Sa mère disait, mi-amusante, mi préoccupée: "elle mange des images", puisque parfois elle restait immobile pendant le repas, avec les lèvres mi-closes, en observant, à travers la fenêtre ouverte sur la cour intérieur, comment les abeilles volaient parmi les glycines mauves.

D'ailleurs Nagiko grandit sans problèmes remarquables. Sa vie fut facile jusqu'à... À l'âge de neuf ans elle va connaître Keino -Keinosuke Ashikaga- le fils aîné de son oncle paternel Tadanobu Kiyohara, noble de 6º rang au service de l'empereur.


Keino
. Keino était un enfant beau mais dèlicat, de peau très blanche et nets yeux marrons.
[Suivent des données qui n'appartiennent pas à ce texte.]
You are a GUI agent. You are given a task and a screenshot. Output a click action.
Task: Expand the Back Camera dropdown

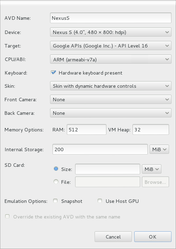click(111, 113)
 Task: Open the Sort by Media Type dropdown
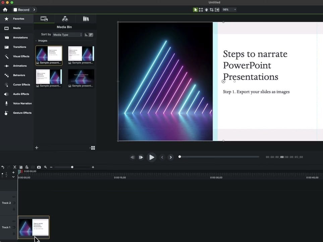click(x=67, y=35)
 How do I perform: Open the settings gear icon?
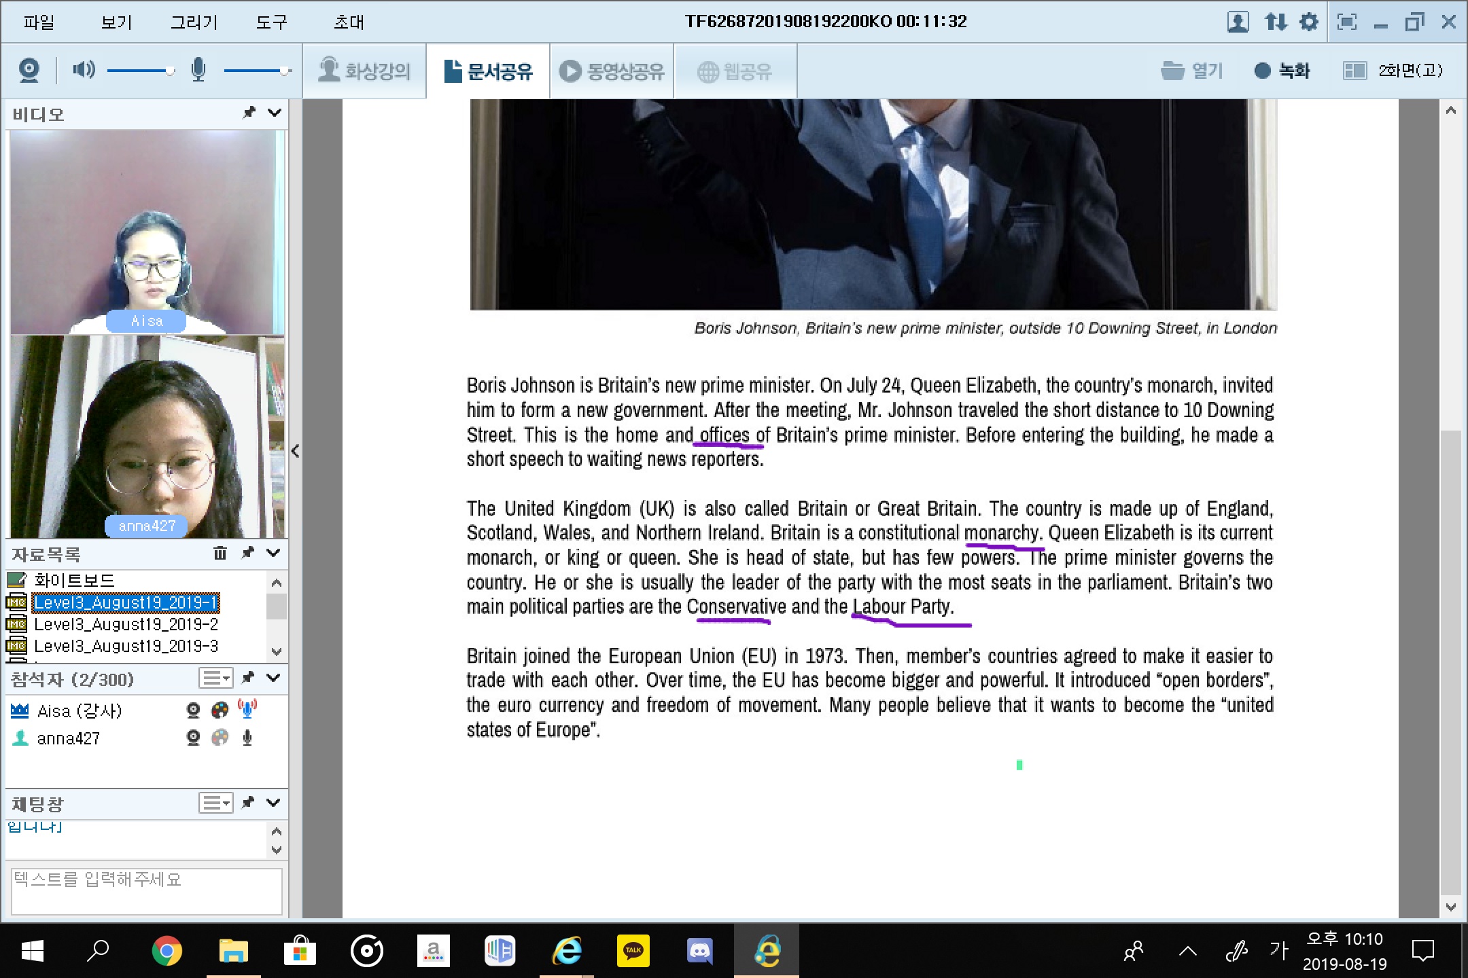(x=1308, y=22)
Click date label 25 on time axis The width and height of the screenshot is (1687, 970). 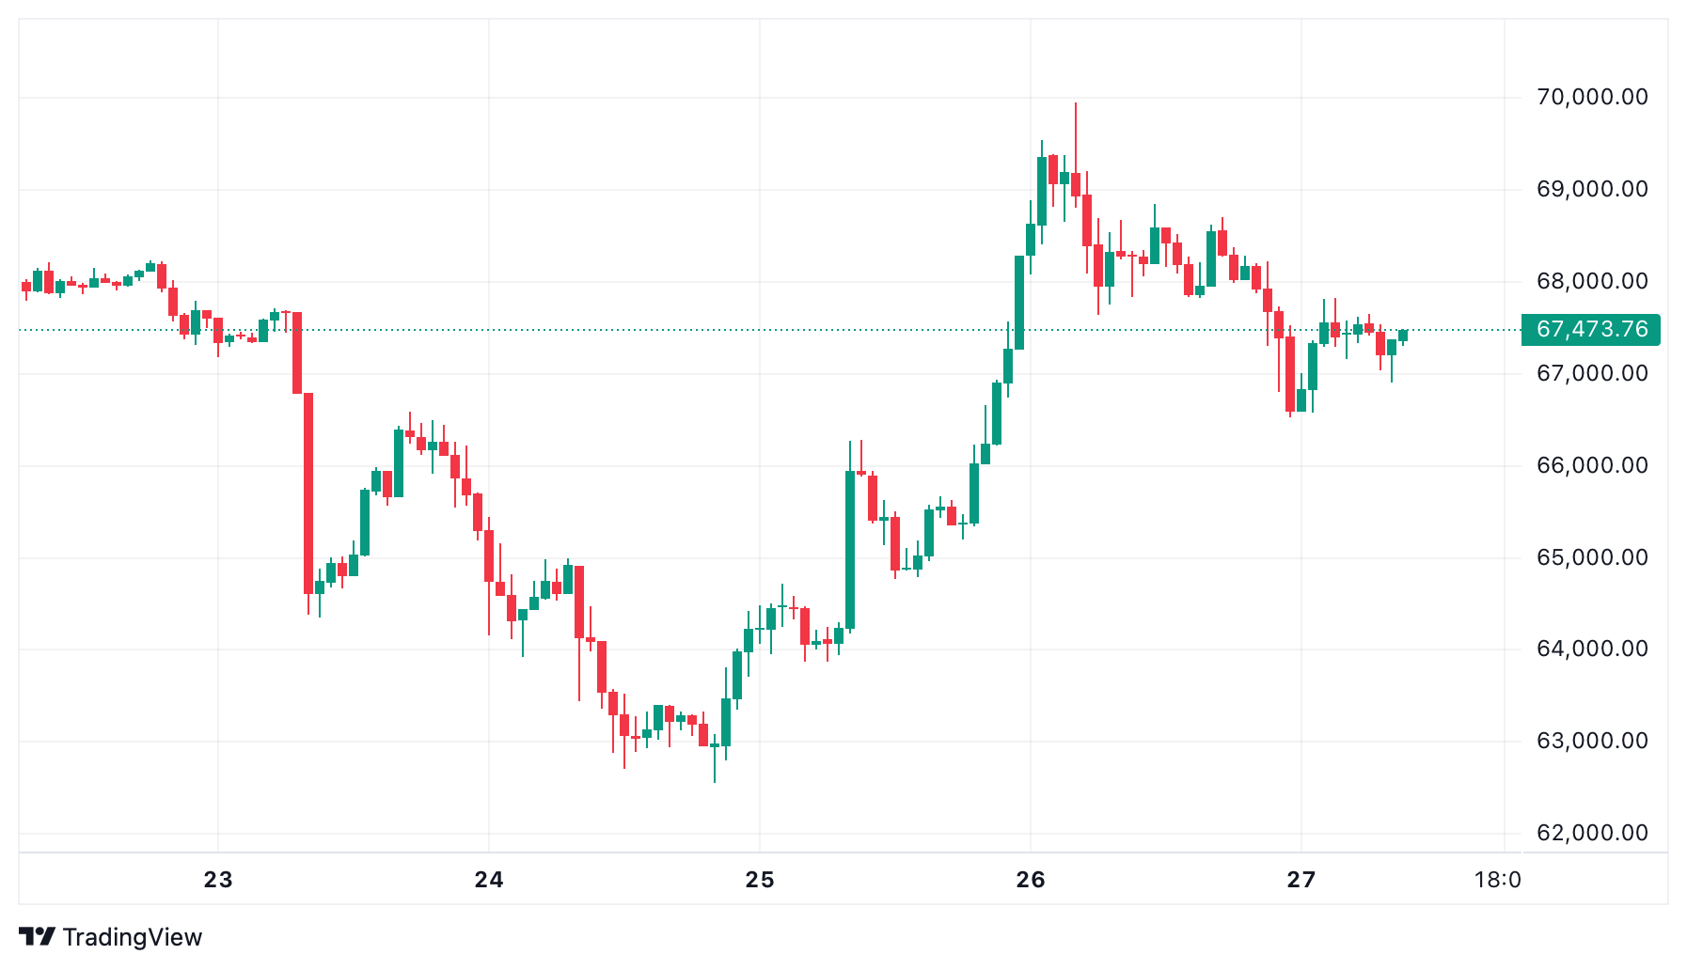(760, 881)

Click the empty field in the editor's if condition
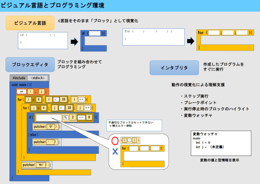pyautogui.click(x=49, y=118)
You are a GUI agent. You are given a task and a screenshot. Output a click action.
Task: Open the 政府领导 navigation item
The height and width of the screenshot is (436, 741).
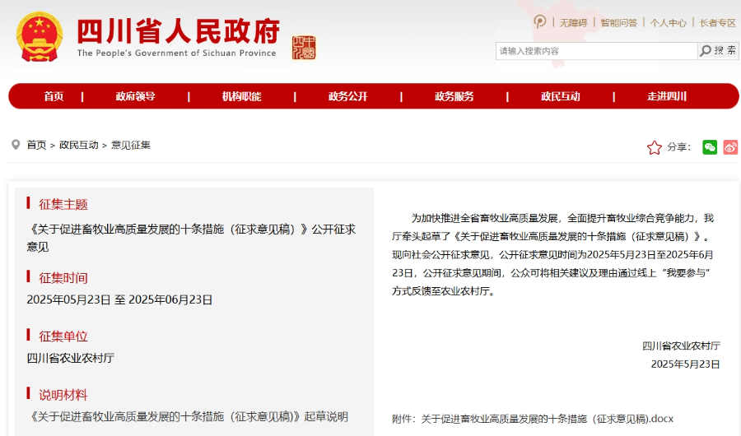[135, 96]
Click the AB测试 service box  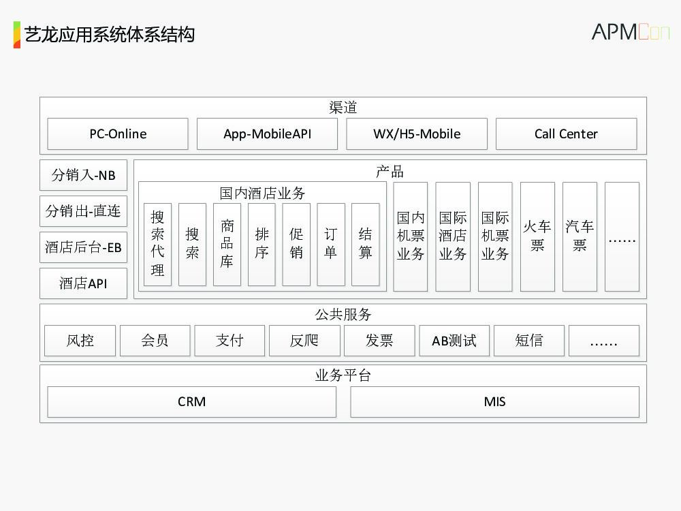[454, 341]
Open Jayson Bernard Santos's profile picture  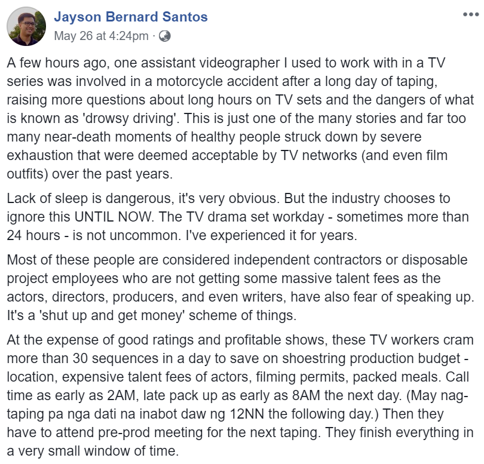pyautogui.click(x=26, y=26)
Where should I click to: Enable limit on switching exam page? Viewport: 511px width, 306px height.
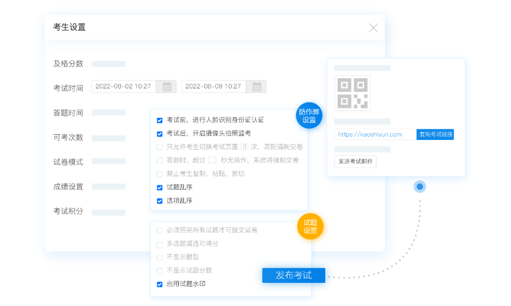point(160,147)
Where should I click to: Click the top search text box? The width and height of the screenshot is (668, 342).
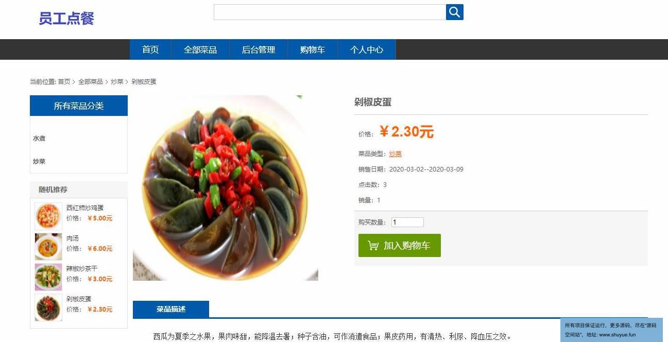[330, 12]
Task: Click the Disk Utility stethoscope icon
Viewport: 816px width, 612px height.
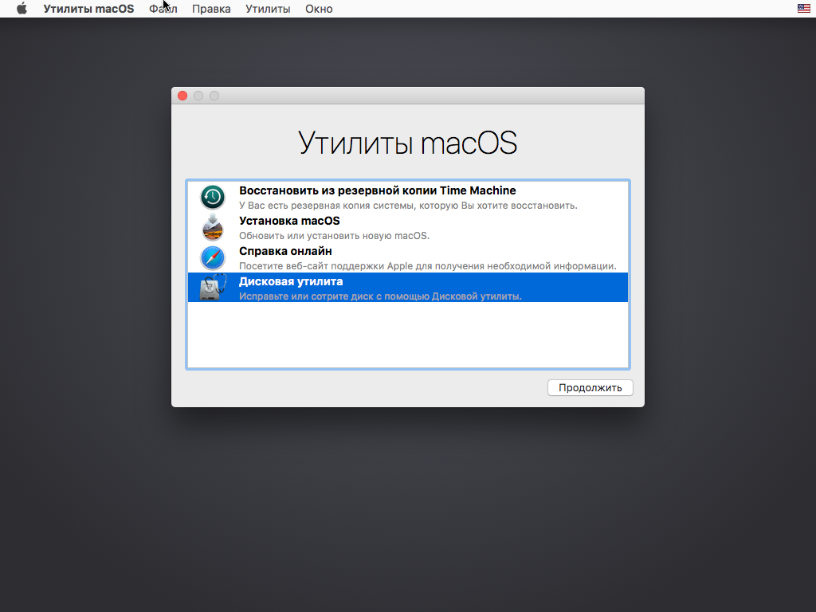Action: (213, 288)
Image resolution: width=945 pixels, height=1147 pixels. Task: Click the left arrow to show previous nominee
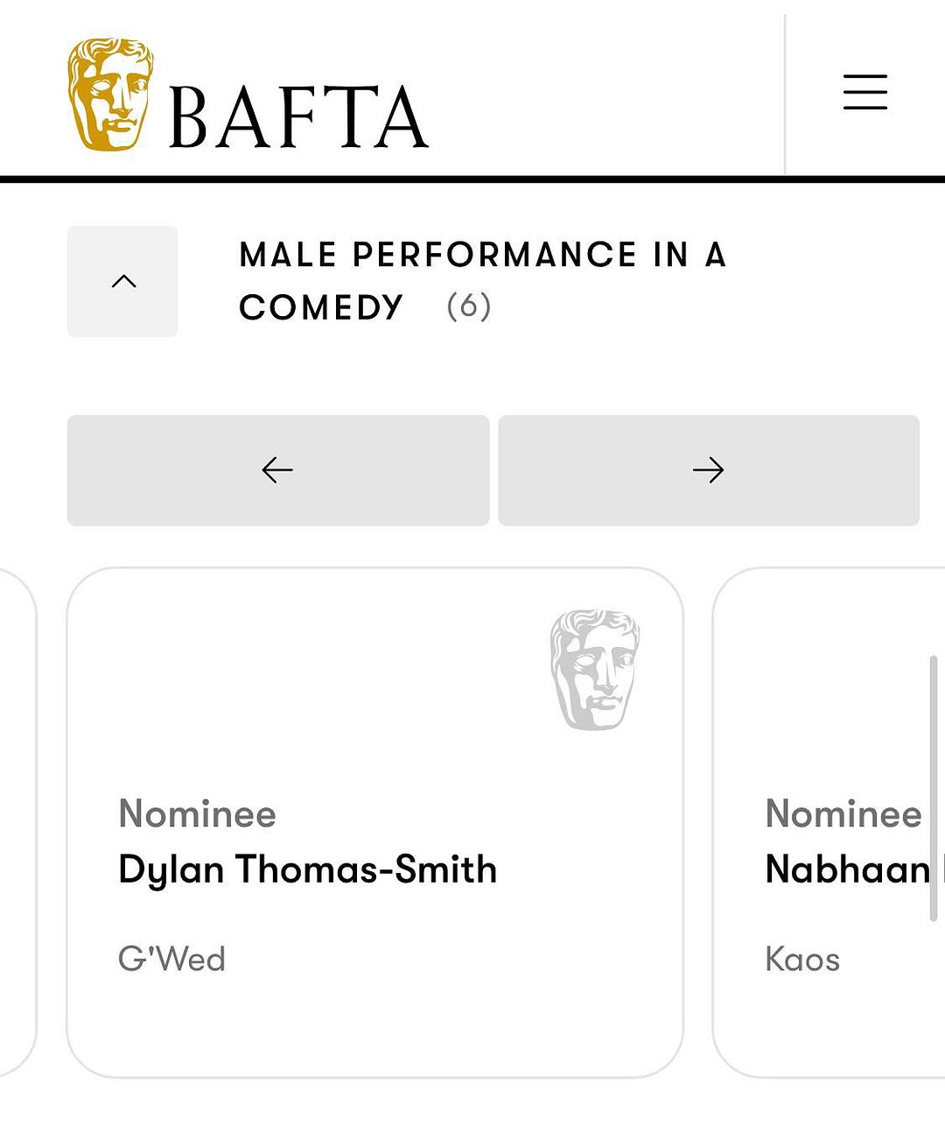coord(277,470)
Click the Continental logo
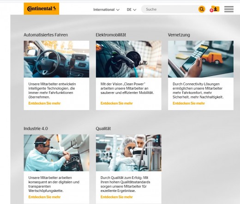The width and height of the screenshot is (240, 204). click(x=42, y=9)
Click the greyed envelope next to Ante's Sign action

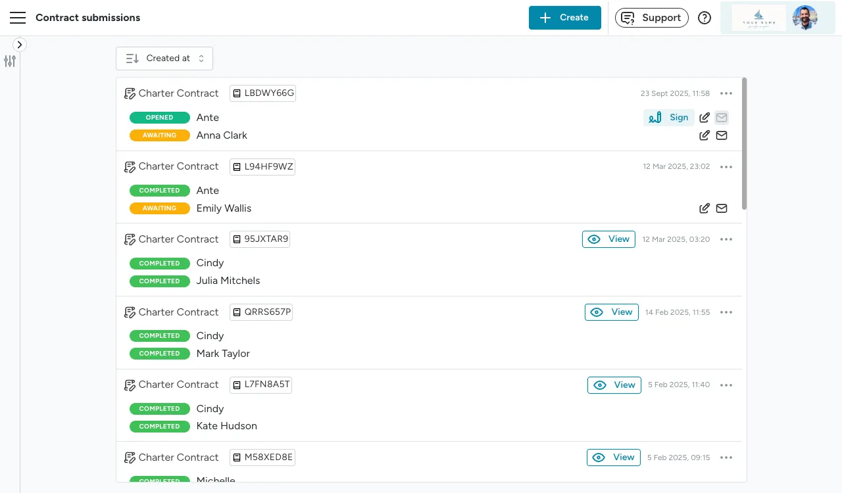point(721,117)
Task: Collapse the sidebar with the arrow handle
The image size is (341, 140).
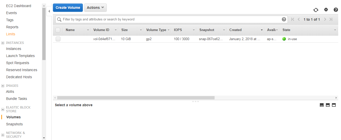Action: (x=49, y=11)
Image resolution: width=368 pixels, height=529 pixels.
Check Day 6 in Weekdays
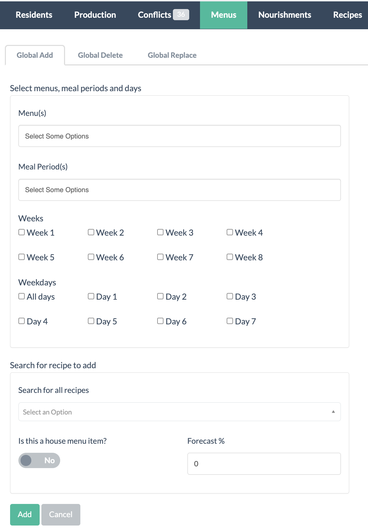[160, 321]
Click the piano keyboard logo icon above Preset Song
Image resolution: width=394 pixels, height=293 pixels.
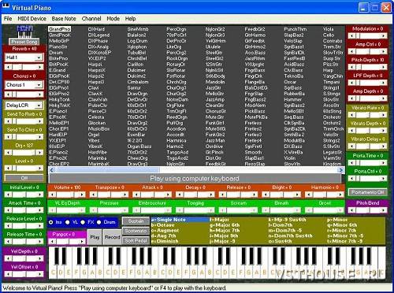24,32
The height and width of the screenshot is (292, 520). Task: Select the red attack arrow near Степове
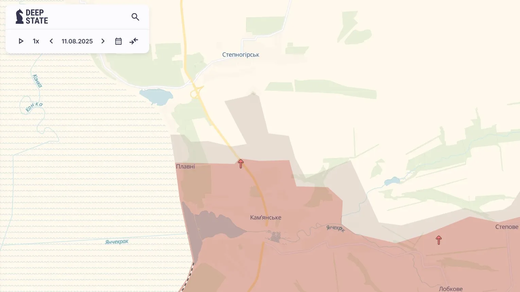(438, 240)
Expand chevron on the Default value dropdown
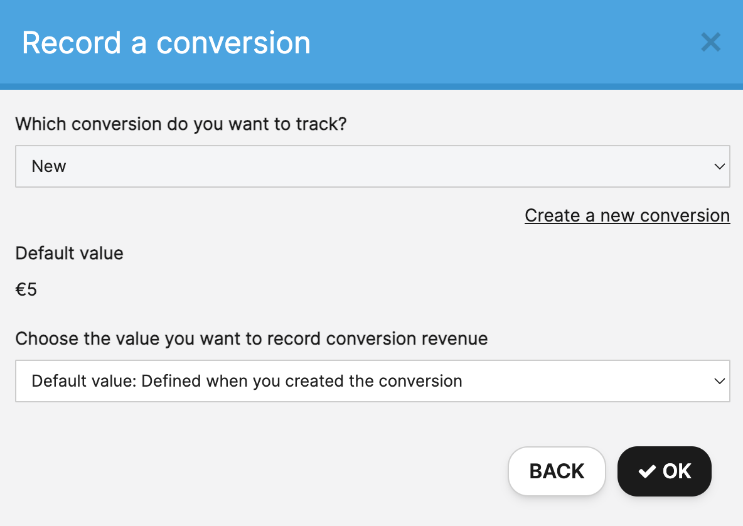Screen dimensions: 743x526 719,381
Trop grand pour son âge -il avait 10 ans révolus- sa santé physique n'était pas très bonne. De caractère mélancolique et absent, son extreme sensibilité lui provoquait constants états de prostration.
Devant cette situation son père, recommandé par le médecin, avait déçu lui envoyer à la maison de son frère dans la campagne, aux alentours de la capitale et éloignée des soucis du Palais Impérial.
L'enfant va accepter avec résignation ce change dans sa vie. En outre, il n'était pas certainement très heureux parmi la formalité et l'étiquette de la cour oú les bruits, les courses et les cris,... se consideraitent de mauvais goût même pour un enfant.
Pour s'amuser, et quand sa santé le lui permettait, il passait beaucoup d'heures jouant au Go, quelque chose notoriement rare étant donné que il était encore très jeune.
Ainsi donc, Keino va arriver un jour de printemps à la Maison des Fleurs Perpétuelles -nommée ainsi parce qu'il y avait des fleurs dans les jardins pendant les quatre saisons de l'année.

Le Petit Palais des Baisers
.Au jardin, éloigné de la maison principal, parmi les parterres de pivoines et la rive de l'étang, deux saules encadraient un endroit tranquille, réservé aux regardes, dont le sol était tapissé d'un moelleux manteau d'herbe et trèfles. Là, Nagiko allait d'habitude quand elle voulait demeurer seule. Là, elle laissait libre cours à son imagination. Là, elle se sentait comme une petite emperatrice. Elle l'appelait tendrement Le Petit Palais.